Fragments of/on process
This piece was originally written for Next Wave’s arts journalism training programme, Text Camp.
Stephen Willats’s Model of an Existing Artist-Audience Relationship, 1973 Published in the book The Artist as an Instigator of Changes in Social Cognition and Behaviour (London: Occasional Papers, 2010 [1973]), 28. Also found in Grant Kester’s The Device Laid Bare: On Some Limitations in Current Art Criticism”, e-flux journal No 50.
This is a short text in six moments that offers up fragmented thoughts on critical process.
Moment 1 (Encounter)
Artist Willem De Kooning spoke of the content of a work of art as “a glimpse of something, an encounter like a flash.” For him, content was “very, very tiny”, something both intimate and invisible.
As a critic, content is your referent; it’s that which you try and tease out of an experience that is multiple, complicated, affective, perhaps poetic. As Umberto Eco explored in Poetics of the Open Work, content is that which is opened within a work. It is that which enables you to engage in a conversation with it.
Moment 2 (Resistance)
The intellectual tradition of criticism, particularly under the guise of the market economy, posits that criticism takes two iterations: the moment of your encounter with the work, and the articulation of your own thinking about the work that takes place in the form of, most often, a text.

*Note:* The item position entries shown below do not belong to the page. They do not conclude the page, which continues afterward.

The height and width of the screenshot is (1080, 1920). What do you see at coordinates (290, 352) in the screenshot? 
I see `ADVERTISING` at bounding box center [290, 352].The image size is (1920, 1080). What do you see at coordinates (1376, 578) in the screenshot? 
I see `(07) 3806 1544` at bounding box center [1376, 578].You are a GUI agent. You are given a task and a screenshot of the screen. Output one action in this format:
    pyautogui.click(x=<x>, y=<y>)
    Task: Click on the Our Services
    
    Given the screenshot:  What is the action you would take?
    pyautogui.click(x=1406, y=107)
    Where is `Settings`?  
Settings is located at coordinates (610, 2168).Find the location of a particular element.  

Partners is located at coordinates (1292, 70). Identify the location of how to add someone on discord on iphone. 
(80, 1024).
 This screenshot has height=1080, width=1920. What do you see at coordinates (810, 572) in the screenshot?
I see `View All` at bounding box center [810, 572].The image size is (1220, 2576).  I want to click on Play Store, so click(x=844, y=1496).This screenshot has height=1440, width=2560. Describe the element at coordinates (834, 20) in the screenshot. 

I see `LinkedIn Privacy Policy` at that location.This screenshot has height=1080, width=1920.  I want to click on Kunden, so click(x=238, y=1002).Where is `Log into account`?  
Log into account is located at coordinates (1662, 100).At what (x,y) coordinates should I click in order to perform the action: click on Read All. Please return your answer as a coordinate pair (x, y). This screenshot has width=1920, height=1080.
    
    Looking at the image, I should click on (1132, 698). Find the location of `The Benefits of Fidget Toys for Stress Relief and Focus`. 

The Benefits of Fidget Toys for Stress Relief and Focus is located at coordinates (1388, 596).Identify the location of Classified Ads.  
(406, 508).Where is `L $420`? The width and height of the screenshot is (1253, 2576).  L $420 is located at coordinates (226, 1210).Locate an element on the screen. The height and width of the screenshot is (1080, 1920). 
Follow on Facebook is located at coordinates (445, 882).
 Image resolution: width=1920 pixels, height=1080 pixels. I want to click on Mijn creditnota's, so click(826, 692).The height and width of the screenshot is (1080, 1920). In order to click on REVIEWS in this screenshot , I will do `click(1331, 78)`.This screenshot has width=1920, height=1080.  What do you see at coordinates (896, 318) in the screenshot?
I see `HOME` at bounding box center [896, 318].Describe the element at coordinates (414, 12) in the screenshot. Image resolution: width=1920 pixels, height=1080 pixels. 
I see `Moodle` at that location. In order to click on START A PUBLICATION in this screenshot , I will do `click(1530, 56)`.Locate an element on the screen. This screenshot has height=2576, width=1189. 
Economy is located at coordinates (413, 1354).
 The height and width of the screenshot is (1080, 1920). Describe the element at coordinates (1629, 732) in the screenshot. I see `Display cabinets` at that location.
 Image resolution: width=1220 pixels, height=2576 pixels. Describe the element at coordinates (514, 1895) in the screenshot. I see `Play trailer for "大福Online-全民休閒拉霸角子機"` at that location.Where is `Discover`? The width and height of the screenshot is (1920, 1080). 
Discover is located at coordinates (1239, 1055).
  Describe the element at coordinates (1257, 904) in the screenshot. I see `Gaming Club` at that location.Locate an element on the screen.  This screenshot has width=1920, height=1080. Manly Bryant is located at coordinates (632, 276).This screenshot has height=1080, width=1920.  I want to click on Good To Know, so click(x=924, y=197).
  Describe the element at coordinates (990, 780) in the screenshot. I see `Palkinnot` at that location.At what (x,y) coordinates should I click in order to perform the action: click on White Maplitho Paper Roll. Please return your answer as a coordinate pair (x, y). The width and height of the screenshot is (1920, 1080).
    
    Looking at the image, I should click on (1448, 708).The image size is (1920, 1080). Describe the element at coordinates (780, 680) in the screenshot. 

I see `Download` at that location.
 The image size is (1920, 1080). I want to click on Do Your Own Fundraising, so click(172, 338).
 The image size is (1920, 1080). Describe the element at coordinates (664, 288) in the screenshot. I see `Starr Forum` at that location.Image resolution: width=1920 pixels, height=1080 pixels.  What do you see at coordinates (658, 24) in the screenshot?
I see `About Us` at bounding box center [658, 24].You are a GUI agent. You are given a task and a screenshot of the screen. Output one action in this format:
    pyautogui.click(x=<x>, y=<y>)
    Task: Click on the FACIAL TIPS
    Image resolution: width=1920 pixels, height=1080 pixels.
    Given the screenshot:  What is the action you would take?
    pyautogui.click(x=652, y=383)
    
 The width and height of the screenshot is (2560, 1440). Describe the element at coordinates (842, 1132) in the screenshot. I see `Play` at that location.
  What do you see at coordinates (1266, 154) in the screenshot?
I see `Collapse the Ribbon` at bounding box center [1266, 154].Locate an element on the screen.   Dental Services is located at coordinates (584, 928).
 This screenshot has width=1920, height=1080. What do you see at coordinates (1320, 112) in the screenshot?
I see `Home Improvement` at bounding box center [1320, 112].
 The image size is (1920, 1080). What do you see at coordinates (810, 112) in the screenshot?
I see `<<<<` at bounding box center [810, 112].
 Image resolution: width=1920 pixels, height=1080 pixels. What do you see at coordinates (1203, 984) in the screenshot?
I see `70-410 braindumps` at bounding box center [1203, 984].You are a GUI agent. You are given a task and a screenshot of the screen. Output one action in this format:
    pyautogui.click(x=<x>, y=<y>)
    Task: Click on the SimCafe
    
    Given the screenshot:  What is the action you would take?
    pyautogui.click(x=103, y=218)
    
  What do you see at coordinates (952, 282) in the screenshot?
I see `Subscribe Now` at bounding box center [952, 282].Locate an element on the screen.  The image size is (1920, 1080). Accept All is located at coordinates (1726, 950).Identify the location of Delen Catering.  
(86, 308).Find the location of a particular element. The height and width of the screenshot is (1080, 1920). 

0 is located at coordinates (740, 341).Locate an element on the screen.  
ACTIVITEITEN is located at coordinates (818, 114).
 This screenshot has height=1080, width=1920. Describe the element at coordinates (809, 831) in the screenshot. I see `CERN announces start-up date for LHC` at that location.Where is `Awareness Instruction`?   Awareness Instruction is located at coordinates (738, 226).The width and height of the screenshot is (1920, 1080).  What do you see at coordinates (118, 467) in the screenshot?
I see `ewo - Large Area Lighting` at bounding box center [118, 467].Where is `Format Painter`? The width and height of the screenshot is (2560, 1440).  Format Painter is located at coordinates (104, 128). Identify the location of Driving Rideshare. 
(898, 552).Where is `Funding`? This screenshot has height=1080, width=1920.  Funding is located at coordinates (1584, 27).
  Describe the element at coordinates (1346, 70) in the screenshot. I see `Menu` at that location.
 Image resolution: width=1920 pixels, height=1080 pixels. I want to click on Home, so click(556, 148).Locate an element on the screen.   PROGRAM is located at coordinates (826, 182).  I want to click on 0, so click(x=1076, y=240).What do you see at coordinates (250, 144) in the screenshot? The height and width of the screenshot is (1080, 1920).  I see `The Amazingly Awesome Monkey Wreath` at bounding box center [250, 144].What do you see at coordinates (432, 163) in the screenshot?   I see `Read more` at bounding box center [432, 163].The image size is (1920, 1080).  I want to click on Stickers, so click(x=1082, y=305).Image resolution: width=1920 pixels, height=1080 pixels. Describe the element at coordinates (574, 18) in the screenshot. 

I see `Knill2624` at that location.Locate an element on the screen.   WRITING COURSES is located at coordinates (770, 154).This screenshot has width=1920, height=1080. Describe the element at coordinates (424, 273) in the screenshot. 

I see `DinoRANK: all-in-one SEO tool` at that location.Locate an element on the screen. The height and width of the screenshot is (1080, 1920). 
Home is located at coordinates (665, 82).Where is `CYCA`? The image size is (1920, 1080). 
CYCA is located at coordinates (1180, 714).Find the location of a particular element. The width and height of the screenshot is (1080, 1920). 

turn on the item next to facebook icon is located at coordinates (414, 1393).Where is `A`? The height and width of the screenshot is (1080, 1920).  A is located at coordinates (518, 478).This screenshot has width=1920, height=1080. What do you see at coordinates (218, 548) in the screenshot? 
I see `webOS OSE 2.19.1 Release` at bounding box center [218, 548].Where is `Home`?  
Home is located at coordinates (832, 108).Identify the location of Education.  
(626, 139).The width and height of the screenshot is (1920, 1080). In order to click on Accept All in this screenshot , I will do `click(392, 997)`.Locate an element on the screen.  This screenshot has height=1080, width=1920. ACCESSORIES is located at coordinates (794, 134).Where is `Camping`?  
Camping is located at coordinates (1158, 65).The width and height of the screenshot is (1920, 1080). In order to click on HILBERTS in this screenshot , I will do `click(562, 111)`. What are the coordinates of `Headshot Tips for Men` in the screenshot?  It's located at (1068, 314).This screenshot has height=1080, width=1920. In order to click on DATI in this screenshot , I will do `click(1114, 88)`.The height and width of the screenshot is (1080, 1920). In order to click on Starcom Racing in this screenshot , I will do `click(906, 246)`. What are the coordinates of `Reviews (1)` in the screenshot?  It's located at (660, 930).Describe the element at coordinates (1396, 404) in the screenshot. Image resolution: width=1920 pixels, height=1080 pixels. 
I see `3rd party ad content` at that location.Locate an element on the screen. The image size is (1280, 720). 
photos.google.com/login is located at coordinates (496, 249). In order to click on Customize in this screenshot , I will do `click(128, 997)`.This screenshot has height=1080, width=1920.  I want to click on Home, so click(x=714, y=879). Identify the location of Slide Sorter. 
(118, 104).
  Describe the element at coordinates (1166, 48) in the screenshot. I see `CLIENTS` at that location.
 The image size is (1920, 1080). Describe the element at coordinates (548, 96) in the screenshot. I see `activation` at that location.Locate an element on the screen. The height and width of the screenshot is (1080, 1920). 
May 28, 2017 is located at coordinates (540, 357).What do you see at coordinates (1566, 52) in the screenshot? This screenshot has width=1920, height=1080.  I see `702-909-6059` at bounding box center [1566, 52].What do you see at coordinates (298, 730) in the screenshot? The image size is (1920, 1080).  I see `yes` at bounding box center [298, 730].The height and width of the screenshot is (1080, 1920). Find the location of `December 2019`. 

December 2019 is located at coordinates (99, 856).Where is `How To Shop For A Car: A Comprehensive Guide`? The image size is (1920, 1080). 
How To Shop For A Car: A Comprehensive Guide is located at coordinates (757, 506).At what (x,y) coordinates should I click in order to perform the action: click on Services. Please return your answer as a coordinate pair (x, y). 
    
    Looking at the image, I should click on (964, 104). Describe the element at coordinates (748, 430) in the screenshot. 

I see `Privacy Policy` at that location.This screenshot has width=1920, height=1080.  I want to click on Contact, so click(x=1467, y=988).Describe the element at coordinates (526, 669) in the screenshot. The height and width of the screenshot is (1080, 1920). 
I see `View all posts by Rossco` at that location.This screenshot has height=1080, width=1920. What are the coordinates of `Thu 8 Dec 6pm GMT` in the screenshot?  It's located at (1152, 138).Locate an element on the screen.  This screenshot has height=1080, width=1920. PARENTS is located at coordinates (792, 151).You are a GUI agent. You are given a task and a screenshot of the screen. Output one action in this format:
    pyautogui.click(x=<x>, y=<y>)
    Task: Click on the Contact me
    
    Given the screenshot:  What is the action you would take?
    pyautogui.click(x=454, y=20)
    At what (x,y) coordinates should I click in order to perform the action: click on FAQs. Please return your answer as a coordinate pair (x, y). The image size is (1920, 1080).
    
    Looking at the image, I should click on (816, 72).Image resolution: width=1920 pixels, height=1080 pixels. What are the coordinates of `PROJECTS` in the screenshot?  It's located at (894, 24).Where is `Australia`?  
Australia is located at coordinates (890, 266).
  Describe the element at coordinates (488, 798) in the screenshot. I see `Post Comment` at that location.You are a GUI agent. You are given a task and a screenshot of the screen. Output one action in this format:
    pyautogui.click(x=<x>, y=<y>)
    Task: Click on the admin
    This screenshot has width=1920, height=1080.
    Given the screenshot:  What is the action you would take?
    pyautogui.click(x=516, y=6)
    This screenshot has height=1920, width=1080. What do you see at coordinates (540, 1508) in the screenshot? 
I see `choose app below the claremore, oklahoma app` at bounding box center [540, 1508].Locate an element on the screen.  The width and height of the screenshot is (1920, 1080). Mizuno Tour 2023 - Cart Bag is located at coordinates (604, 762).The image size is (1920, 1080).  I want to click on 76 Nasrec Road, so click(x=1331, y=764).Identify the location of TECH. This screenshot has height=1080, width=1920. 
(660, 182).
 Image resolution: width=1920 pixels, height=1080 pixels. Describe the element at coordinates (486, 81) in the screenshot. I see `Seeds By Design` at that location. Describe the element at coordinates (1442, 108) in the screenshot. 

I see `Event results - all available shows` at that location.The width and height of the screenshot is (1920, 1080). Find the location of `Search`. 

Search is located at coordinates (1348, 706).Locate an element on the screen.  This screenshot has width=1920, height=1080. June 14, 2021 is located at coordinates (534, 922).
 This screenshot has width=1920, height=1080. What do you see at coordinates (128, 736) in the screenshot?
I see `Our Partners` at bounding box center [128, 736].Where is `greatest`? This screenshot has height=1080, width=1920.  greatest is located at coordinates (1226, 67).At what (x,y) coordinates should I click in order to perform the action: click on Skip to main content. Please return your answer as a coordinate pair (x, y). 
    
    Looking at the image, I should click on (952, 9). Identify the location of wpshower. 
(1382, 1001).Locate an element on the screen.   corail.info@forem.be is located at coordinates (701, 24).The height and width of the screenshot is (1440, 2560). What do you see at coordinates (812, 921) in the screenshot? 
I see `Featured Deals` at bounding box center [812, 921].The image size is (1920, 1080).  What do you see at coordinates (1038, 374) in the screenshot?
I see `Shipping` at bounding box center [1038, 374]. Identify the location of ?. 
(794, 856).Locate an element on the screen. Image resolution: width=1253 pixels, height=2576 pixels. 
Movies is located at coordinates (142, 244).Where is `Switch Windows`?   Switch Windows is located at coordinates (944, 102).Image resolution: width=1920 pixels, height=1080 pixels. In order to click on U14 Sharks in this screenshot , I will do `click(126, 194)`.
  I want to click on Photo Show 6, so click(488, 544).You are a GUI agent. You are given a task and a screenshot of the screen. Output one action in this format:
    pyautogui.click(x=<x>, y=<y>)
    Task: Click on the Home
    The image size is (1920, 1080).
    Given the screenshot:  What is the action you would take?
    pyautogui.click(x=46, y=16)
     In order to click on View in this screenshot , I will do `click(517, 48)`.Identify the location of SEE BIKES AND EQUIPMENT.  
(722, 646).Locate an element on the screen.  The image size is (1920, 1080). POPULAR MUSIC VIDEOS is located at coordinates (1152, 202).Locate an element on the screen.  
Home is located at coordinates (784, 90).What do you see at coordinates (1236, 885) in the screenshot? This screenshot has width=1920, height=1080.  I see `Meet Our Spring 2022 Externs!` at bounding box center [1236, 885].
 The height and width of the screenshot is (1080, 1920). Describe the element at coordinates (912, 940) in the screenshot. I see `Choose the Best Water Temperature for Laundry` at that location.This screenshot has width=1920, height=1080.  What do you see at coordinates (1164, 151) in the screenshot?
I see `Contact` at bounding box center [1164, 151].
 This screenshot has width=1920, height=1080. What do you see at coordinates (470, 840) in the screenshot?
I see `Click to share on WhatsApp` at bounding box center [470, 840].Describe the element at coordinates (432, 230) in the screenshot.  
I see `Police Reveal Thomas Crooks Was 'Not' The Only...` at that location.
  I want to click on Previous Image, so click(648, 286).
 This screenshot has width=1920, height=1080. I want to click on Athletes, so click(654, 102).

This is a very linear understanding of how critics- and people in general- think about works of art. It assumes that this thinking is particularly focused from the onset; that it is gathered in the moment of encounter and simply shaped into a form in the text itself. Yet as Hannah Arendt has stated in her unfinished work The Life of the Mind, “thinking is always out of order, interrupts all ordinary activities and is interrupted by them. The oddities of the thinking activity arise from the fact of withdrawal. [..] Thinking always deals with absences, and removes itself from what is present and close at hand.”
Moment 3 (Articulation)
I want to briefly complicate this tradition of identifying the critical process in two simple stages, building on what Arendt offers to us here. We can perhaps consider that as critics, we are both present and removed; in our thinking, we are negotiating a myriad of forces of knowledge, emotion and intent that shape our perception of a work, our articulation of it, and the interpretation that is fuelled by that.
Criticism is not simply a work of beginnings, neither is it one of conclusions. We do not simply ignite or derive, we propose, question, position and engage ideas. We make certain moments of content appear on the page.
So I propose that we consider a more complex set of events in our process of criticism; I propose that:
- this begins before our encounter with work
- it continues after in our formation of memories, our note-taking, our research and attempt to define and delineate through old and new knowledge
- it emerges in a process of interpretation in which we, sometimes less consciously than we would like, try and give shape to our thoughts.
- it develops in the form of a text, in which several forces are at play: the intent, the space, the timing, the deadline, the context, the relationship.
- then it continues on, once that text itself is released. Let’s say it dissipates into the public sphere.
Moment 4 (Interpretation)
In some ways, criticism is a conflict with meaning. We excavate our thoughts to be able to justify and identify moments of that encounter with a work of art. Through interpretation we both ascribe meaning and try and make sense of our intuitive responses.
Thinking about process can help differentiate between what is intuition, what is knowledge and what is judgment. We can consider the ways in which a work might appear, in which a fragment can be described or teased out.
Yet interpretation can be controlled too; where you write, how you approach that writing, and how you trigger different memories are essential to being able to shape and structure your own thinking.
Moment 5 (Dialogue)
The text is the manifestation of our interpretation, and in some ways, the first dialogue that you might begin with your readers and the work itself. Although there are many ways to approach structuring a text, it’s also important to be aware of the ways in which the text tries the shape the writing.
Sometimes playing with structure to begin with might provide some interesting moments, recall some particular memories, or allow you to make connections that you haven’t encountered in your journey of interpretation.
Being aware of the assumptions you are making for what the text should be, is also crucial; allow your own thinking to dictate form. Consider the role of description in the text, and what is can enact. Then think about the action of a critical sentence, and where that should be positioned. In between will be your argument.
Any text is plural, and it has an odd quality of both distinction and equality. And, to return to Arendt, “with word and deed we insert ourselves into the human world.” So for a more aware, open-ended text, an awareness of criticism as a particular form of composition and conversation might be imperative. After all, this is merely an invitation, an extension; and the rest follows.